Gianluigi Buffon (34, Juventus Turin)
Neben De Rossi und Pirlo letzter Verbliebener der Weltmeisterelf von 2006. Genialer Torhüter und angeblich leidenschaftlicher Zocker. Wurde mit dem jüngsten Wettskandal im italienischen Profi-Fußball in Verbindung gebracht. Buffon trägt sein Herz auf der Zunge und hält gerne philosophisch anmutende Reden. Manchmal schießt er übers Ziel hinaus, wie vor ein paar Wochen, als er die Ermittlungen im Wettskandal mit einer pikanten Bemerkung versah, gegen Saisonende seien Absprachen zwischen Vereinen über ein Unentschieden normal: "Lieber zwei Verletzte als ein Toter."

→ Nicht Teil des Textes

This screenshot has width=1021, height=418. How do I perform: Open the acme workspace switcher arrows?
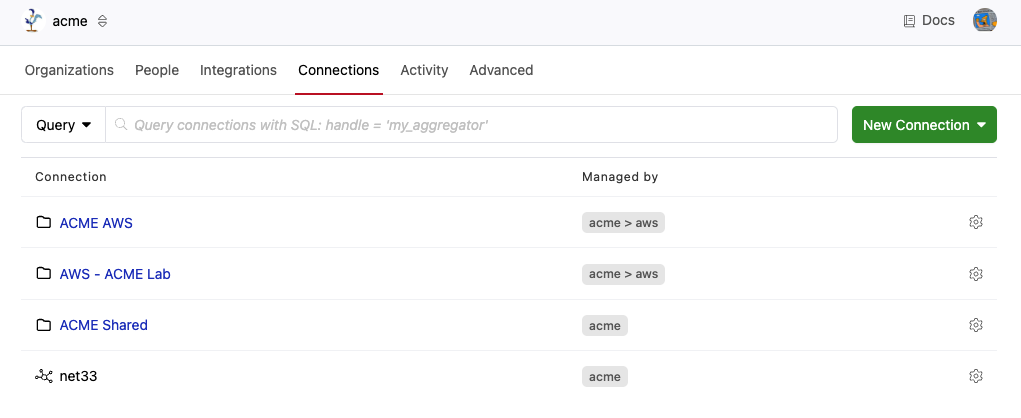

Giorgio Chiellini (27, Juventus Turin)
Der Juve-Spieler wird aller Voraussicht nach wieder hinten links verteidigen - ein kleines Wunder nach seiner im dritten Vorrundenspiel gegen Irland erlittenen Oberschenkelverletzung. Chiellini gehört mit Buffon und De Rossi zur Gruppe der emotional leader. "Er hat ein absolutes Kämpferherz und zerreißt sich für die Mannschaft. Zweikämpfe gegen ihn sind nicht gerade ein Vergnügen", sagt Alex Merkel. Trotzdem gibt es in Chiellinis Leben nicht nur Fußball. Im letzten Jahr schloss er ein Wirtschaftsstudium erfolgreich ab.
Leonardo Bonucci (25, Juventus Turin)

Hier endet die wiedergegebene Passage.